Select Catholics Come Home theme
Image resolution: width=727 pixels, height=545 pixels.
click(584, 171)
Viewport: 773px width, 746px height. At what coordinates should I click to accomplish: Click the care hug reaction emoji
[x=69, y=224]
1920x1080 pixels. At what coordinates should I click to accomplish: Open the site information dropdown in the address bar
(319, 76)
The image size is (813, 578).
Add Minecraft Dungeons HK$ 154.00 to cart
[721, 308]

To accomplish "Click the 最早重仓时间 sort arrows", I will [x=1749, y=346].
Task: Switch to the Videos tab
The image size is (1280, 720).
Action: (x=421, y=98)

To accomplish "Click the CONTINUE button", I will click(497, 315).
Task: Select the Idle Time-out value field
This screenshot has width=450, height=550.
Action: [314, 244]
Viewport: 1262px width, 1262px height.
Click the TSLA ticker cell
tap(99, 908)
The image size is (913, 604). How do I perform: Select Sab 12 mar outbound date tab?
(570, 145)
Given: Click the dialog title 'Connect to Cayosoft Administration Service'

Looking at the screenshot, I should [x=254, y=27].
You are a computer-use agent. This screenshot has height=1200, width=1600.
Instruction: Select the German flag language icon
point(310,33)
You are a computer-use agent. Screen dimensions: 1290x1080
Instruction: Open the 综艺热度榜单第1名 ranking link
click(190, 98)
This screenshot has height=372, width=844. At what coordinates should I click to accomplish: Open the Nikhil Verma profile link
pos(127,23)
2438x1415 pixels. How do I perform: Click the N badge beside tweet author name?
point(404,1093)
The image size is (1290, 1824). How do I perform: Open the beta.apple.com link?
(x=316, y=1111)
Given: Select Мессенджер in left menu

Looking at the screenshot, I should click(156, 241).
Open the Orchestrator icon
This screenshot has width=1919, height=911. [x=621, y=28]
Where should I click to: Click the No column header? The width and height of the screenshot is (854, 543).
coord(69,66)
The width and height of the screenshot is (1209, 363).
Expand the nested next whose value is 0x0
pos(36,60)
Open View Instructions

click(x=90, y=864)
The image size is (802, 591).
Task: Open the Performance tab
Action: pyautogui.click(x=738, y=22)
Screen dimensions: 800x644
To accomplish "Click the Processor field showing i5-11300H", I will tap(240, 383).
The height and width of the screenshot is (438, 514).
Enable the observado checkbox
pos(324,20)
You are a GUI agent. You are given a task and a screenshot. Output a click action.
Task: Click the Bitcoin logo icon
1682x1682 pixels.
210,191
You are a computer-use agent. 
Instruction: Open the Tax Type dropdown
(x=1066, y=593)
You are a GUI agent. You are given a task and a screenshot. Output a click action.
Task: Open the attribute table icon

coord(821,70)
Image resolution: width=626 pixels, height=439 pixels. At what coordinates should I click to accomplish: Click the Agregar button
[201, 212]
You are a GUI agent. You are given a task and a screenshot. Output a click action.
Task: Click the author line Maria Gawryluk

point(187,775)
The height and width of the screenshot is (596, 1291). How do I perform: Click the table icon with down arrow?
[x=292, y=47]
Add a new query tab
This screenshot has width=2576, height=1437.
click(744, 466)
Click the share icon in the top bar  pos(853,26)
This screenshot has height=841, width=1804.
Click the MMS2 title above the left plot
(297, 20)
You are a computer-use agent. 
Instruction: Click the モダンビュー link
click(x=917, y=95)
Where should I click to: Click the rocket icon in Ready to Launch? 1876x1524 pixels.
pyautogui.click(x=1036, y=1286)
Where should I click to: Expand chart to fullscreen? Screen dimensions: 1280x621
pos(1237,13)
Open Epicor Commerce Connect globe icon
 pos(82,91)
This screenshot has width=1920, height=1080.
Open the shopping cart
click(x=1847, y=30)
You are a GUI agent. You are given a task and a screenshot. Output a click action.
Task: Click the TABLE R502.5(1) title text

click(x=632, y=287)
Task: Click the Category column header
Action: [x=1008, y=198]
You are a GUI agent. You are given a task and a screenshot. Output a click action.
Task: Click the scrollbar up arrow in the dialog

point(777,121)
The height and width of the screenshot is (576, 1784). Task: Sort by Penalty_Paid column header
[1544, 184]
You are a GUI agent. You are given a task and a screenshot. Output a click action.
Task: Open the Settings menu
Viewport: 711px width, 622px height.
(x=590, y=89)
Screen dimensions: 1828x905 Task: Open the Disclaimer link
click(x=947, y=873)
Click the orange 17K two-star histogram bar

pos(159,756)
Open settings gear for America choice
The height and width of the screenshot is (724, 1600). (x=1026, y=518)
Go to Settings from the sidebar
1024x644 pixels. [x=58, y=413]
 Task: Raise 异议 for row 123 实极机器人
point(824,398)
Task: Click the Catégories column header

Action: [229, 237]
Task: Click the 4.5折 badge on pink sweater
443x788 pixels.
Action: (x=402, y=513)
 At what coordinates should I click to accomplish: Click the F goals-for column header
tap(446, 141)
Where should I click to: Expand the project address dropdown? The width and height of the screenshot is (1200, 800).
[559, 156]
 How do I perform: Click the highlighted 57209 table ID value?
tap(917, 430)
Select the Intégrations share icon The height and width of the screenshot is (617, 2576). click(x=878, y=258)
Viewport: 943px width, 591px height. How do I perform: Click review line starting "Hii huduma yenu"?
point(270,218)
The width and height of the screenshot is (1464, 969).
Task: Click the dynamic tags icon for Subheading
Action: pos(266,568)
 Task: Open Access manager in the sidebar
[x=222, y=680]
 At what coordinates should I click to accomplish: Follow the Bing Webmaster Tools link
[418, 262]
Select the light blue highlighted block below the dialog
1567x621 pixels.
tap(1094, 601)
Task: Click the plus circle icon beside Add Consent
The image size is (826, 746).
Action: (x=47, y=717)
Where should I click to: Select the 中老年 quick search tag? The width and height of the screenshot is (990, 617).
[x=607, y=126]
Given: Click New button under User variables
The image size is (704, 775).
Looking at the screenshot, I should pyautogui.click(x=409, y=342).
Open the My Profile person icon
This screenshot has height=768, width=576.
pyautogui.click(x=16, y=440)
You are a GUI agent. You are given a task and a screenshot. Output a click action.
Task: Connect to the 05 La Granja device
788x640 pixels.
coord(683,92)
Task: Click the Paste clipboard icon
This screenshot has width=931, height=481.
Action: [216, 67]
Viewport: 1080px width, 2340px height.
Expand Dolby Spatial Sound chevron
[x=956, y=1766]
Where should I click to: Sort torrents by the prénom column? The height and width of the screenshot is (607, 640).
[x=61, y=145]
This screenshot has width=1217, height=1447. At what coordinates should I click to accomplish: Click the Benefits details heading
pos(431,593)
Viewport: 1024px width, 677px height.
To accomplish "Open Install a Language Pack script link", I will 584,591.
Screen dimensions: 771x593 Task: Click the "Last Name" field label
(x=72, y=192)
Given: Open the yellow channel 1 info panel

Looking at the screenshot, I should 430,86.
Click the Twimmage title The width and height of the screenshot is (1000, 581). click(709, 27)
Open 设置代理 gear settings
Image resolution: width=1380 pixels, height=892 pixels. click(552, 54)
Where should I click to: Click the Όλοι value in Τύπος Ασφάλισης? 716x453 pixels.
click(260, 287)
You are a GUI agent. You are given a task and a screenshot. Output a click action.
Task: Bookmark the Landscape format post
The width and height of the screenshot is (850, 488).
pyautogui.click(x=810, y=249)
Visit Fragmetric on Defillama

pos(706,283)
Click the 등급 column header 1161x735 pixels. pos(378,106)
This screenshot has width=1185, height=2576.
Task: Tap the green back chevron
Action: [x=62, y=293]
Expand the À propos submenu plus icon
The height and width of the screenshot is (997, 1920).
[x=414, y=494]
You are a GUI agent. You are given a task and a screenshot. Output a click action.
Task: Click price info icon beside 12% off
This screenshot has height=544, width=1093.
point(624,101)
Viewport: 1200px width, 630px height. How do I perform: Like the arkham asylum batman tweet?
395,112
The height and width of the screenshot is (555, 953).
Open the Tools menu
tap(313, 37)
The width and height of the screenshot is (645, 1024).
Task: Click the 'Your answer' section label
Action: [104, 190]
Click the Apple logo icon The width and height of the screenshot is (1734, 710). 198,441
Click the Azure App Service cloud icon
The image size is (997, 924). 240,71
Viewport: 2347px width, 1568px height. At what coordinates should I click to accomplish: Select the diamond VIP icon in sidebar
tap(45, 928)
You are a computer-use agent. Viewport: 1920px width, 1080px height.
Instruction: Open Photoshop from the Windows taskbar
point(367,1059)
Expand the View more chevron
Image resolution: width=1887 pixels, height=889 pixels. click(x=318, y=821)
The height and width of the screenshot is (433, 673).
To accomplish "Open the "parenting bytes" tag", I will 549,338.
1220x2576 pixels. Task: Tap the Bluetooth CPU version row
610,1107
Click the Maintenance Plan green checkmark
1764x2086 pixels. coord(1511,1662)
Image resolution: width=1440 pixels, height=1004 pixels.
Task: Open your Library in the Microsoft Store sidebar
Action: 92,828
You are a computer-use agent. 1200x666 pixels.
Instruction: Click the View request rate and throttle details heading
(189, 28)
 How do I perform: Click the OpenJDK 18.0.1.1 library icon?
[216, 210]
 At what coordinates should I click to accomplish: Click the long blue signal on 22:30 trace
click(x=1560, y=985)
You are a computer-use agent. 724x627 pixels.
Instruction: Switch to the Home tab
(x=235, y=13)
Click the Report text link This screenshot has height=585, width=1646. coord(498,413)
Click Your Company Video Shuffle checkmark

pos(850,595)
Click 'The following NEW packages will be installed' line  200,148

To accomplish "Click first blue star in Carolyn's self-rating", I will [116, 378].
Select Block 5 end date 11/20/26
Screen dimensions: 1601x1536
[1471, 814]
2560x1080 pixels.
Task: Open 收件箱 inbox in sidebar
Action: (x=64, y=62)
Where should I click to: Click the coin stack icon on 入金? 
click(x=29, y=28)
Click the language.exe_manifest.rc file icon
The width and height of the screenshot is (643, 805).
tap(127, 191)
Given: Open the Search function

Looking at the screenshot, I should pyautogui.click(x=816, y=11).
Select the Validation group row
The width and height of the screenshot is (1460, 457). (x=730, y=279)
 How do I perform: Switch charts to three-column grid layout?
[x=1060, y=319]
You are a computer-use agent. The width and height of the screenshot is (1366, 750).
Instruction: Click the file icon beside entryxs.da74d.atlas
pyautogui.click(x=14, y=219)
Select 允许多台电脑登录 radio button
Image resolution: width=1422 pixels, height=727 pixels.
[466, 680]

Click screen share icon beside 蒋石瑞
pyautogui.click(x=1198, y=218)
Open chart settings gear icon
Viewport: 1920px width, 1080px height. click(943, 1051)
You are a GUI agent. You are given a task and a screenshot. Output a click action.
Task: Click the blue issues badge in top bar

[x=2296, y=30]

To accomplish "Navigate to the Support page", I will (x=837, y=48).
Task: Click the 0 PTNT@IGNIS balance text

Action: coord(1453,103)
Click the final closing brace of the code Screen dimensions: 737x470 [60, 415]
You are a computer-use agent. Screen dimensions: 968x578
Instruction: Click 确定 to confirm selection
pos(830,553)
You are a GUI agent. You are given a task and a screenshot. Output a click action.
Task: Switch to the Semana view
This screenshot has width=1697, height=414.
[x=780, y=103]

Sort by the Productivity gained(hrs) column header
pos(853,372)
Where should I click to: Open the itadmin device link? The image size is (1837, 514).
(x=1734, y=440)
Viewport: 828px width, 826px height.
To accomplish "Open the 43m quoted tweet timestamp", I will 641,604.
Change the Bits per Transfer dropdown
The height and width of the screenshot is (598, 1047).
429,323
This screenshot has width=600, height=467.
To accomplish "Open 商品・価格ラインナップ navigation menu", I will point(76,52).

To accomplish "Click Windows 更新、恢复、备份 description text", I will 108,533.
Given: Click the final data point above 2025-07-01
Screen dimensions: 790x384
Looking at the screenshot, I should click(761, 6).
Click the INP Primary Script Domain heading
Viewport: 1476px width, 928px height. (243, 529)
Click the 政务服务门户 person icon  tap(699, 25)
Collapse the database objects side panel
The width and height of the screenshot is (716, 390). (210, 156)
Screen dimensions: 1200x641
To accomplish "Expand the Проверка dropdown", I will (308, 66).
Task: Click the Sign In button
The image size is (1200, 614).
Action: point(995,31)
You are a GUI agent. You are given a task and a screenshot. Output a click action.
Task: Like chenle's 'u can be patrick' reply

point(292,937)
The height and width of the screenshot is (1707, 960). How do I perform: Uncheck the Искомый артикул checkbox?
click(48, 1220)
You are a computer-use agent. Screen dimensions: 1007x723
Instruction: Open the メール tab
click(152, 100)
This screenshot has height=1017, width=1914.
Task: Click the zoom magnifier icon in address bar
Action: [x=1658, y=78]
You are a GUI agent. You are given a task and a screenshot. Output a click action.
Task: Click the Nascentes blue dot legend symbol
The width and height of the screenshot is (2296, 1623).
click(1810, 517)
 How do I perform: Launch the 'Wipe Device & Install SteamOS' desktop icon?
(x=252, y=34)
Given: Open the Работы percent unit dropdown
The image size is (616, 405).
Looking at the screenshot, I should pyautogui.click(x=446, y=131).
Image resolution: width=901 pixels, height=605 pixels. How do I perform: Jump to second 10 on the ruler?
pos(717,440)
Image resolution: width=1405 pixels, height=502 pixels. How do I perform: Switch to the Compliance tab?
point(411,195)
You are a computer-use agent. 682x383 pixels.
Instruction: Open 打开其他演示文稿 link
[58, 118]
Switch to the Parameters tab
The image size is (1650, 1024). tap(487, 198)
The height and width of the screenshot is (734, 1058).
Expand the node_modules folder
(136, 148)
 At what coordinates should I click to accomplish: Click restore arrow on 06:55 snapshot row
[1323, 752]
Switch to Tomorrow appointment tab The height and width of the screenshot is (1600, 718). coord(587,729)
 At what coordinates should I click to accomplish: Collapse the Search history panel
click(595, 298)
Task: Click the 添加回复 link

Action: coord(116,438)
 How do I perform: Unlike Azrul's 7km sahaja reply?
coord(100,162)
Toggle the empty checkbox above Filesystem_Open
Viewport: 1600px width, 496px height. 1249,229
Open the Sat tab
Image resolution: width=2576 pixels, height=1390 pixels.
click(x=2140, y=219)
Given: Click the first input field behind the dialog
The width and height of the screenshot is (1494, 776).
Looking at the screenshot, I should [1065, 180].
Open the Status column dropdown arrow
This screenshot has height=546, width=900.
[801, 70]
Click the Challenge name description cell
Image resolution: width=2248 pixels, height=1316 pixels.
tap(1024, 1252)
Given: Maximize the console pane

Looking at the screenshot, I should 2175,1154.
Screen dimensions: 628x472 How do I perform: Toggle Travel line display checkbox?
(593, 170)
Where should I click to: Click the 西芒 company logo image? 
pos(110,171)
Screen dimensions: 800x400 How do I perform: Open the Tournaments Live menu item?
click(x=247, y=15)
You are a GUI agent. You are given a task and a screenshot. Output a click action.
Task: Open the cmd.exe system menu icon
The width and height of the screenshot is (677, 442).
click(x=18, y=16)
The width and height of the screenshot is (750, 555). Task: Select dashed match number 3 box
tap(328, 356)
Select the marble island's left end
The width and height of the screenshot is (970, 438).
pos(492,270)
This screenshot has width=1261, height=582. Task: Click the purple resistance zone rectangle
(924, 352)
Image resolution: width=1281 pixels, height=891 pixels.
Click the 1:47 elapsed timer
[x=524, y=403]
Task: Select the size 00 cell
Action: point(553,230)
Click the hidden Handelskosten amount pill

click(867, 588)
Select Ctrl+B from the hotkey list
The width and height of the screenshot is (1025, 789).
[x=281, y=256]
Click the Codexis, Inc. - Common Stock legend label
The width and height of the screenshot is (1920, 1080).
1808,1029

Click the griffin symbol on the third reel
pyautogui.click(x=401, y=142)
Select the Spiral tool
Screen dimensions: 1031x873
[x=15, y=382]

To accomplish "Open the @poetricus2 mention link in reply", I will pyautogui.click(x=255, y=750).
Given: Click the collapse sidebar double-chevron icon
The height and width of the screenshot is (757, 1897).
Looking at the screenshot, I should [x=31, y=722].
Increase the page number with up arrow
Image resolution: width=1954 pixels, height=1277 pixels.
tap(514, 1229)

## Exercise goal
Copy the rows without any changes, beginning at the line that contains "At what coordinates should I click to accomplish: Click the F" and stopping after the line that contains "tap(1094, 601)".

## Answer below
 At what coordinates should I click to accomplish: Click the F goals-for column header
tap(446, 141)
Where should I click to: Expand the project address dropdown? The width and height of the screenshot is (1200, 800).
[559, 156]
 How do I perform: Click the highlighted 57209 table ID value?
tap(917, 430)
Select the Intégrations share icon The height and width of the screenshot is (617, 2576). click(x=878, y=258)
Viewport: 943px width, 591px height. How do I perform: Click review line starting "Hii huduma yenu"?
point(270,218)
The width and height of the screenshot is (1464, 969).
Task: Click the dynamic tags icon for Subheading
Action: pos(266,568)
 Task: Open Access manager in the sidebar
[x=222, y=680]
 At what coordinates should I click to accomplish: Follow the Bing Webmaster Tools link
[418, 262]
Select the light blue highlighted block below the dialog
1567x621 pixels.
tap(1094, 601)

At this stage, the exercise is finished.